Die Fotos der Ausstellung entstanden vor allem nachts. Das nächtliche Fotografieren hat nicht nur eine besondere Intimität, es wirkt für Sam Evans auch so, als würden Objekte, Tiere und Menschen sich nicht mehr beobachtet fühlen. „Die Nächte in Kyoto im tiefsten Sommer hatten eine einzigartige Atmosphäre, ganz anders als alle zuvor erlebten Sommertage. Sie waren genauso lebendig und aktiv wie der Tag selbst, verflochten mit Insekten, schwüler Hitze und einer schweren, warmen Luft. Obwohl mir viele davon abrieten, nachts auszugehen, konnte ich mich der Anziehungskraft nicht entziehen. Jeder Spaziergang in die Nacht war wie das Betreten einer neuen Geschichte.“
Neben dem urbanen Raum Kyoto ist für Evans die Natur als Gegenpol ausschlaggebend. Besonders die Wälder um Nagano und die Gifu Präfektur übten einen besonderen Reiz auf die Künstlerin aus. „ Die Wälder wirken wild, einsam und lebendig. Wenn man durch sie geht, hat man das Gefühl, dass man von den wahren Bewohnern beobachtet wird. Er sieht genauso aus wie das, was ich mir immer für mein Zuhause gewünscht habe.Eine lebendige Masse, Wald und Menschen scheinen sich gegenseitig zu tolerieren. Ich würde gerne in seine Weite laufen und mit ihm verschmelzen.“
Evans beschäftigt sich in ihrer Arbeit mit der Relation von Körper und Natur, mit Artefakten und Ritualen, wobei Orte eine besonder Bedutungskraft haben. Die Arbeiten in „熱帯夜- Nachtgeflüster“ legen den Fokus dabei vor allem auf Intimität und die Suche nach Heimat, beim gleichzeitigen Auflösen in der Natur und der Dunkelheit der Nacht.
Sam Evans (*1995) hat ihr Studium der Freien Kunst an der HBK Braunschweig 2023 mit Diplom abgeschlossen und ist jetzt Meisterschülerin bei Corinna Schnitt.

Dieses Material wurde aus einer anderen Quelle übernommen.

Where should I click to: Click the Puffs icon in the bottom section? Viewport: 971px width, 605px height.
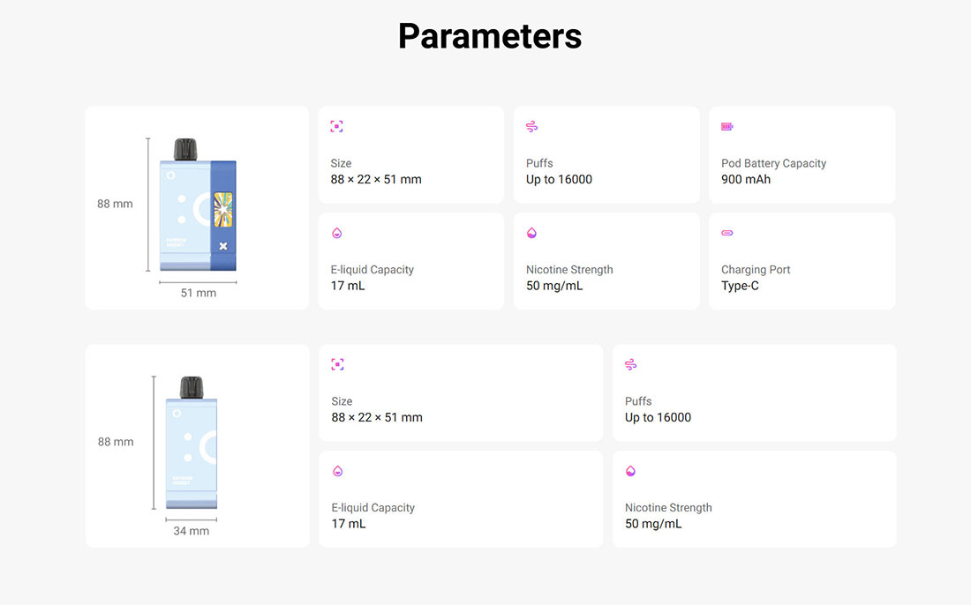pyautogui.click(x=630, y=364)
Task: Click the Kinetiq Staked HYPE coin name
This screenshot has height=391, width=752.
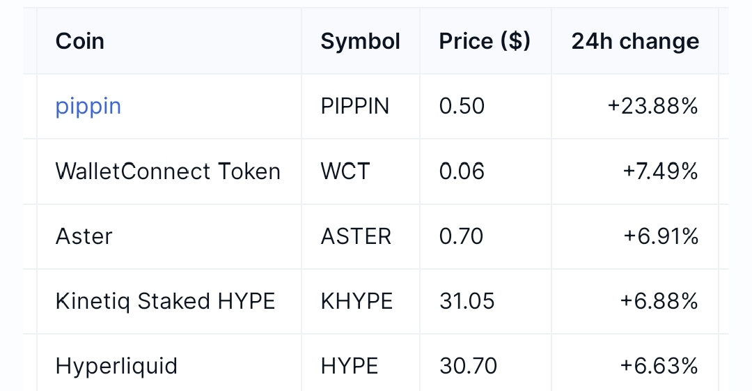Action: coord(165,301)
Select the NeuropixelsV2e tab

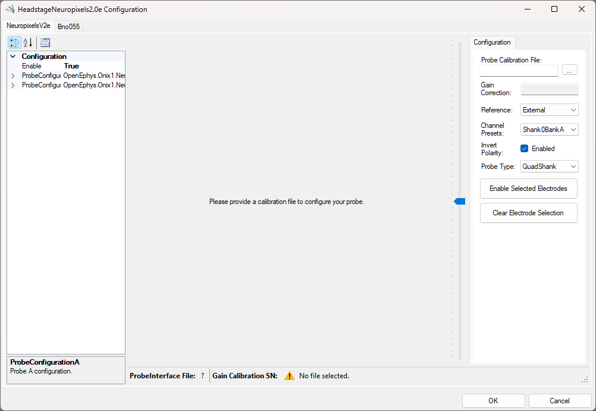tap(28, 26)
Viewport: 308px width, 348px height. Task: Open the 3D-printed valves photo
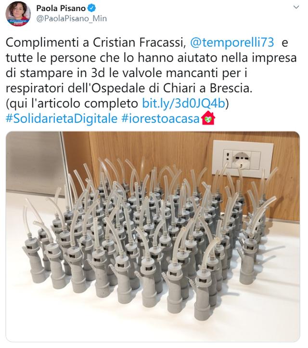[153, 237]
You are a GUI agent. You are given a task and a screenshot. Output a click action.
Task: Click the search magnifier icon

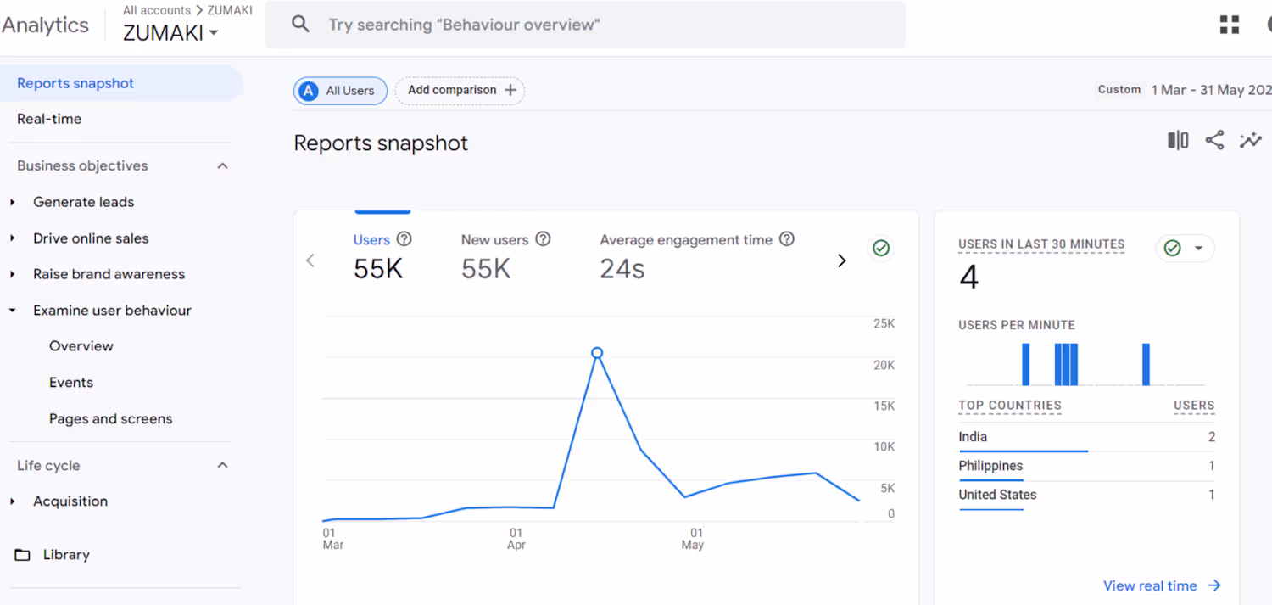click(300, 25)
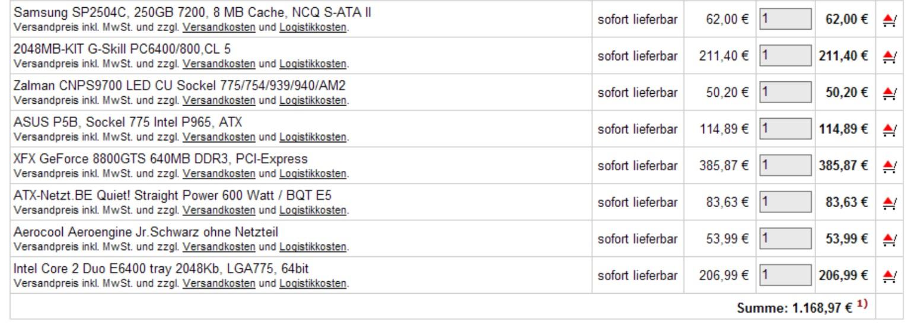
Task: Click quantity input for Intel Core 2 Duo
Action: pyautogui.click(x=786, y=275)
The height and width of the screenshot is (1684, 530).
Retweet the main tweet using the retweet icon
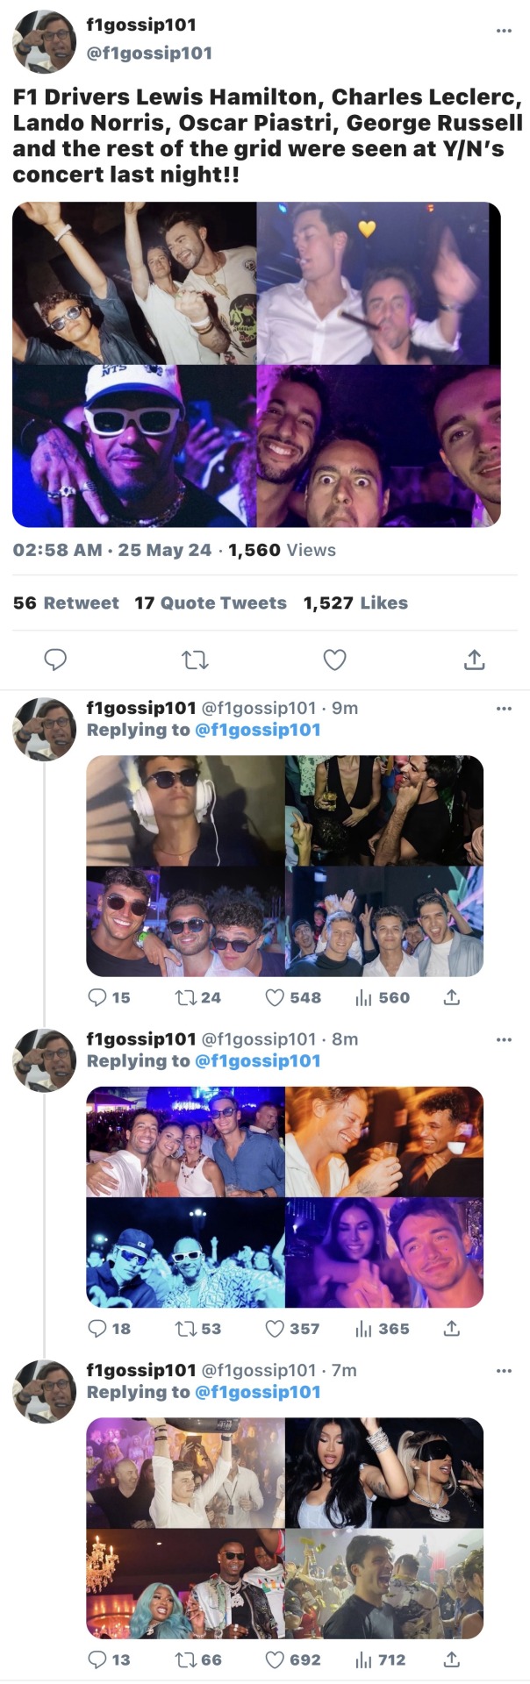pyautogui.click(x=195, y=660)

Während ihres Studiums erhielt sie 2021/22 ein DAAD Stipendium für einen Aufenthalt in Kyoto, der auschhlaggebend für die Ausstellung war. Außerdem war sie Stipendiatin beim Sommercampus der Künstlerstadt Kalbe 2021. Sie nahm bereits an zahlreichen Gruppenausstellungen teil, darunter „Trick #6“ (One Trick Pony, Braunschweig, 2023), „Sign of Impermanence“ (Jinny Street Gallery, Tokyo, JP, 2023) oder „Gibt es den Mond, wenn keiner hinsieht?“ (Thomas Rehbein Galerie, Köln, 2023). Ihre Fotos wurden in diversen Katalogen abgedruckt, darunter „The Annihilation of Space and Time“ (2023, Japan) und „Objekt-Permanenz Objekte“ (Deutschland, 2022).